ミルズ氏の言葉にあるように、今回の発表でIBMは「1つ1つの情報からビジネスを最適化する価値を引き出す」ことの重要性を説いている。「コンセプトの提唱から数年が経ったが、ビジネスの現場でこれを実際に体現できている企業は多くない」(日本IBM)ことがその要因に挙がる。
同コンセプトを浸透させるポイントは大別すると2つある。1つ目は、IBMが2007年の11月に買収をしたカナダのビジネスインテリジェンス(BI)ソフトウェアベンダーCognosの存在だ。BI製品をIODに組み込むことで、情報の深い分析が可能になった。
2つ目は、IBMが9月に発表した「インフォメーション・アジェンダ」が関連する。これは企業が業界や産業ごとに最適化した情報管理のひな形を提供するもの。製品およびサービス群を提供し、IODを推進するための「道しるべ」(日本IBMソフトウェア事業インフォメーション・マネジメント事業部の下垣典弘理事事業部長)という位置付けに相当するという。

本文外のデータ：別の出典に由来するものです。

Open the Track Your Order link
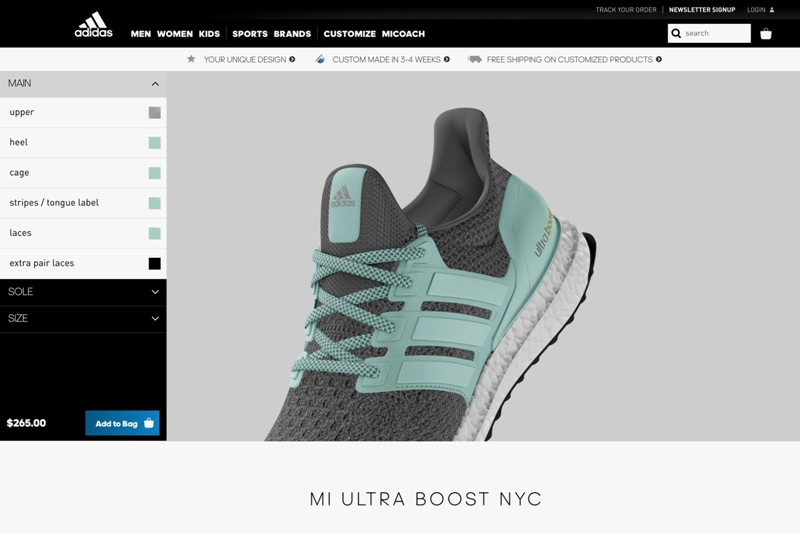The height and width of the screenshot is (533, 800). (626, 10)
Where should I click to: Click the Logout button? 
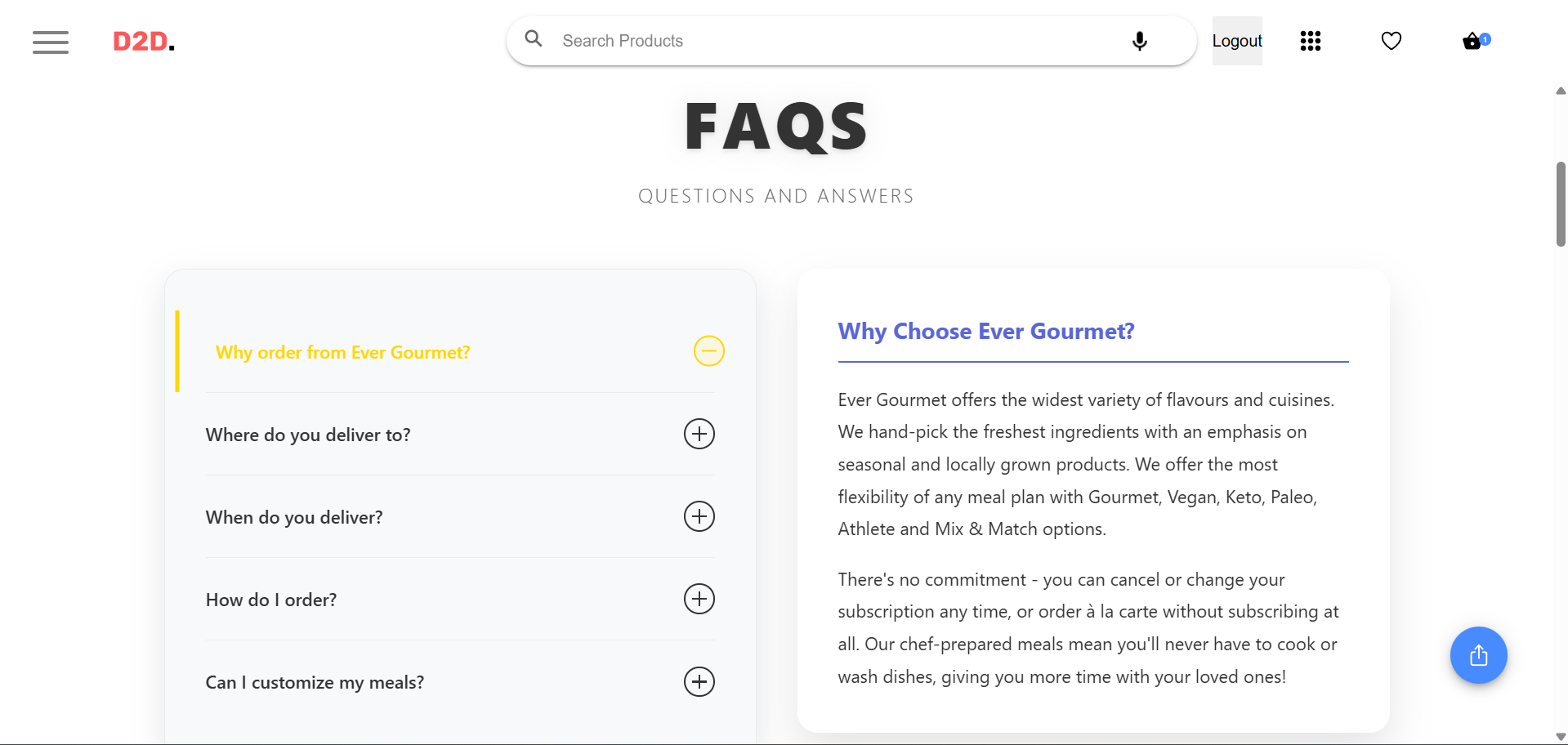(x=1237, y=41)
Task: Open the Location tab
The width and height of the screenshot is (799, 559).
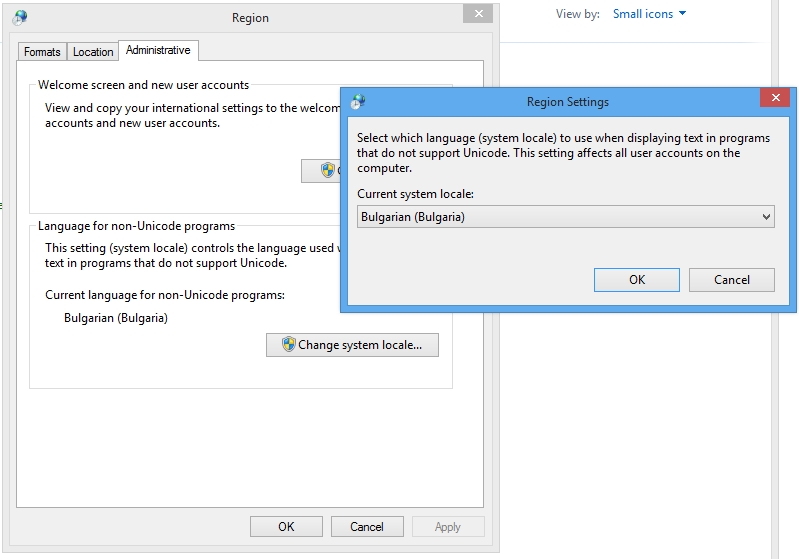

同日にはインフォメーション・アジェンダを策定するための新製品を発表した。顧客、製品などのデータを管理し、全社的に利用できるようにする「InfoSphere MDM Server Rapid Deployment」、企業内のコンテンツを管理する「FileNet P8 CM & Business Process Manager 4.5」、データベースの情報を自動で管理する「Optim Integrated Data Management」などだ。
これらの製品群を使うことで、さまざまな業界での情報活用が進む。例えば薬物アルコール中毒の患者を治療する場合、患者の薬物使用の履歴を集めるシステムを構築できる。医者は患者の症状を分刻みで知り、迅速な意志決定が可能となる。RFIDタグやバーコードなどからデータを集めることで、偽造を防止した医療品や食品を提供できるようにもなる。
ミルズ氏の下でInformation Management部門を率いるアンブッシュ・ゴヤールジェネラルマネジャーは「情報は企業競争の兵器になる。競争力を持たせるためには、企業固有のアジェンダを作成し、既存の経営環境を崩すことなくビジネスを最適化することが必要だ」と話す。
部門間の資産を統合し、情報を迅速に取り出したり、間違った情報を排除したりするといったシステムを構築できるIODは、BIツールやアジェンダといった新たなピースを備えており、IBMの新たなビジネスチャンスの開拓を強力に推し進めるものだ。